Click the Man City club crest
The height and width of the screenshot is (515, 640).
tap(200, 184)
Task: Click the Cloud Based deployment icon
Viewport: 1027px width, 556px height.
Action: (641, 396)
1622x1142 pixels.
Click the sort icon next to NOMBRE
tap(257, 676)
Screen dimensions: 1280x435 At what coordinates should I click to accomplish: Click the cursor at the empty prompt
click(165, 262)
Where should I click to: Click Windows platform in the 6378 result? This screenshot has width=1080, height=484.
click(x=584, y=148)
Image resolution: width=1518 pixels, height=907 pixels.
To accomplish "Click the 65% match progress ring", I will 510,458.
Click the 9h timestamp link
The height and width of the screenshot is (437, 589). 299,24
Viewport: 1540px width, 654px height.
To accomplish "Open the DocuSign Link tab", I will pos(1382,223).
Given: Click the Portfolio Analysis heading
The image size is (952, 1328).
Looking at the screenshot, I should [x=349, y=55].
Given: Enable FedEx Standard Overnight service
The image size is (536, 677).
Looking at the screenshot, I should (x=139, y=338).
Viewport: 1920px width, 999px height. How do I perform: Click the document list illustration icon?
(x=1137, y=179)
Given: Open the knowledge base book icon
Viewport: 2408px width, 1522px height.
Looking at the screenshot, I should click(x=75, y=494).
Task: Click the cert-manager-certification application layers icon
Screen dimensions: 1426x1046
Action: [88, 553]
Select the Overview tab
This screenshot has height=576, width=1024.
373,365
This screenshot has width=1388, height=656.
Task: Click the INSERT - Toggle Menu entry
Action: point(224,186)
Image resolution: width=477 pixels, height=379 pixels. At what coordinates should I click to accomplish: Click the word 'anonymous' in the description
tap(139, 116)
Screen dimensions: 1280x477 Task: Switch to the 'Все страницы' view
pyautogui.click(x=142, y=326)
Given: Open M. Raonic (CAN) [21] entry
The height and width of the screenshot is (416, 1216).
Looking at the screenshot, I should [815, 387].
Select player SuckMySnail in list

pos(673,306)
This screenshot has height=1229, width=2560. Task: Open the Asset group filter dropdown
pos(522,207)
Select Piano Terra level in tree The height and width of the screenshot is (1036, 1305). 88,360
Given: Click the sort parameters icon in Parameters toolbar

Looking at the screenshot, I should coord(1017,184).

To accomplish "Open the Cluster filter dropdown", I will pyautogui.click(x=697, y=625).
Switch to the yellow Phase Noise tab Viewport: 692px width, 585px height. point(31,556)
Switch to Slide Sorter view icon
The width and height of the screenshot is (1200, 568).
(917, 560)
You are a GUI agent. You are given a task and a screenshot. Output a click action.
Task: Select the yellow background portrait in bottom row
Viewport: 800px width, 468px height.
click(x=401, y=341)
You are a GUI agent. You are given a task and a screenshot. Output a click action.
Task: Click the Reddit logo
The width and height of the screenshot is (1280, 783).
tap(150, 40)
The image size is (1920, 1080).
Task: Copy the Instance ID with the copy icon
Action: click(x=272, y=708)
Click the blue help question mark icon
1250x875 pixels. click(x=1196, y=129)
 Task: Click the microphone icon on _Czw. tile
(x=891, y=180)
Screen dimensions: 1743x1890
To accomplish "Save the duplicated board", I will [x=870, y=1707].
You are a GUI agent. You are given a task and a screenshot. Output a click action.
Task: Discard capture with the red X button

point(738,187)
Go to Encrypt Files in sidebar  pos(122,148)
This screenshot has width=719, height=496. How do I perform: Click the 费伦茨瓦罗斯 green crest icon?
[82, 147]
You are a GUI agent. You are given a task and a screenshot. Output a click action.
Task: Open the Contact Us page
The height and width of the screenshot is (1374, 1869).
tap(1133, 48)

## WHAT IS NEEDED
Reproduce exactly the items that begin with the line containing "Given: Open the knowledge base book icon" and end with the line containing "Looking at the screenshot, I should click(x=75, y=494).", including both of those lines.

## THE OUTPUT
Given: Open the knowledge base book icon
Viewport: 2408px width, 1522px height.
Looking at the screenshot, I should click(x=75, y=494).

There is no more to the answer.